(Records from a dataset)
################
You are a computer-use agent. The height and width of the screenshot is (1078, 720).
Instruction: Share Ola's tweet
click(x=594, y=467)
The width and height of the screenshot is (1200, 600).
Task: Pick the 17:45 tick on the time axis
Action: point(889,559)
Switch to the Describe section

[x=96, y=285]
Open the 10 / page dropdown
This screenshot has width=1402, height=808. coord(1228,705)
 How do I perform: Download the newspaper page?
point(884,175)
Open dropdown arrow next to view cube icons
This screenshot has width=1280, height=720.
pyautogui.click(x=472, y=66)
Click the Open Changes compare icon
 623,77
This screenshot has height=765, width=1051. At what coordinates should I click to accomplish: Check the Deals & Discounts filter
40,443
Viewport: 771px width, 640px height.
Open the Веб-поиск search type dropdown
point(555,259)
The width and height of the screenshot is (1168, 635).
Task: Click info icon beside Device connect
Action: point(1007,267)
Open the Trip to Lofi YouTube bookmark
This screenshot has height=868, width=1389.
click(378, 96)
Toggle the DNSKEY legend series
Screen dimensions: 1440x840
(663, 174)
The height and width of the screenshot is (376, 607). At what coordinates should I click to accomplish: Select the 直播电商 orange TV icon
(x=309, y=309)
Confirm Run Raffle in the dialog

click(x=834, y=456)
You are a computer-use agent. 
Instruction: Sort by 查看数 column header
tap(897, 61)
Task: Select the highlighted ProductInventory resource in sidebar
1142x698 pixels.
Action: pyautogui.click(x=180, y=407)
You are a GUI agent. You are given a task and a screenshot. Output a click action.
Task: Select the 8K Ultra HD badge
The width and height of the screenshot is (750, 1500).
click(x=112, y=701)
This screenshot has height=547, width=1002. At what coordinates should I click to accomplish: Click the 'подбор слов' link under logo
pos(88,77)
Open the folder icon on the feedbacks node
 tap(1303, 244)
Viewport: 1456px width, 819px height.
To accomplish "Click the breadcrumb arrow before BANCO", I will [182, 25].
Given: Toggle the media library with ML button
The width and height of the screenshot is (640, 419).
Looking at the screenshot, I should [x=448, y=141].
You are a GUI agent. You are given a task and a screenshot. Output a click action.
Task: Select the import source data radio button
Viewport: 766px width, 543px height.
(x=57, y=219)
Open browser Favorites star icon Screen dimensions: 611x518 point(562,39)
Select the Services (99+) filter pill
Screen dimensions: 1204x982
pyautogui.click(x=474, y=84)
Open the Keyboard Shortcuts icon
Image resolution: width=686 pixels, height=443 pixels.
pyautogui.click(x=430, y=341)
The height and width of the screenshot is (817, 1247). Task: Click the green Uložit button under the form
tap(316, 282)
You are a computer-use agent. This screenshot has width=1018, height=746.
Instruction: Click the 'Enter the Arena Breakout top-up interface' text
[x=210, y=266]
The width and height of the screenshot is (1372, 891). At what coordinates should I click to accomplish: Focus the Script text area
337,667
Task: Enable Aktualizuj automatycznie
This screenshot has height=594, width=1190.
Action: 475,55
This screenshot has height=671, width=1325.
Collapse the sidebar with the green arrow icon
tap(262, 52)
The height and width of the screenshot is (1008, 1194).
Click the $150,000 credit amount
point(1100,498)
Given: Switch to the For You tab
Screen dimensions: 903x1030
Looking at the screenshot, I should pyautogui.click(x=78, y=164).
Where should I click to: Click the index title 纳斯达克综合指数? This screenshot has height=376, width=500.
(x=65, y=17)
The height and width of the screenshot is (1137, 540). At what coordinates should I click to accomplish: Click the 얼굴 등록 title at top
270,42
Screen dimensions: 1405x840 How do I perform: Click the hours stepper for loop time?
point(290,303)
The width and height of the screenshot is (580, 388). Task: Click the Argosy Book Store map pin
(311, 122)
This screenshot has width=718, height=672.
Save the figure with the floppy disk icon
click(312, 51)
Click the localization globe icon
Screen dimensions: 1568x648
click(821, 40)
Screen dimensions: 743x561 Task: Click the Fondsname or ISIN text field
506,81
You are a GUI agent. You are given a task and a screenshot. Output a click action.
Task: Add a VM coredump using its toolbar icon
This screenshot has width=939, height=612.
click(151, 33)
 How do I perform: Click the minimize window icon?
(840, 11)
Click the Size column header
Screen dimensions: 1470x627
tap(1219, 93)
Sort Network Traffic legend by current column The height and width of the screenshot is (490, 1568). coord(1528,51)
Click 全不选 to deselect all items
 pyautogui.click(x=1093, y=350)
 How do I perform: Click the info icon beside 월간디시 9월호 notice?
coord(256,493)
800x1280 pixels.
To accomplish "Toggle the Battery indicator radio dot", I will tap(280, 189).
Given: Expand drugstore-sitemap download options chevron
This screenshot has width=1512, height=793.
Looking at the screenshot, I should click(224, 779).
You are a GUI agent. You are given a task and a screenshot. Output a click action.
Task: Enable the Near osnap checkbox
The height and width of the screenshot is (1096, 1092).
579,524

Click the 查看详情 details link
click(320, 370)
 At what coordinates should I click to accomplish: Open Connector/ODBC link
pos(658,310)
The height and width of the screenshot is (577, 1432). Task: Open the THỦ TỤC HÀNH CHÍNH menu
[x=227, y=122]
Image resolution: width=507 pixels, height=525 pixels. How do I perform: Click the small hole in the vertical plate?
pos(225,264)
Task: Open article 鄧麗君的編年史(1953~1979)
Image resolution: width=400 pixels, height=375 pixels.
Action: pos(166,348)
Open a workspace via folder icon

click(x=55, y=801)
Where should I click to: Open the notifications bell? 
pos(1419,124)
################
• **What you are asked to do**
Could you retype the data, without any changes, from its first line up to and including the line with "Action: point(1007,267)"?

• **Output of the exercise**
You are a computer-use agent. The height and width of the screenshot is (1078, 720).
Instruction: Share Ola's tweet
click(x=594, y=467)
The width and height of the screenshot is (1200, 600).
Task: Pick the 17:45 tick on the time axis
Action: point(889,559)
Switch to the Describe section

[x=96, y=285]
Open the 10 / page dropdown
This screenshot has width=1402, height=808. coord(1228,705)
 How do I perform: Download the newspaper page?
point(884,175)
Open dropdown arrow next to view cube icons
This screenshot has width=1280, height=720.
pyautogui.click(x=472, y=66)
Click the Open Changes compare icon
 623,77
This screenshot has height=765, width=1051. At what coordinates should I click to accomplish: Check the Deals & Discounts filter
40,443
Viewport: 771px width, 640px height.
Open the Веб-поиск search type dropdown
point(555,259)
The width and height of the screenshot is (1168, 635).
Task: Click info icon beside Device connect
Action: point(1007,267)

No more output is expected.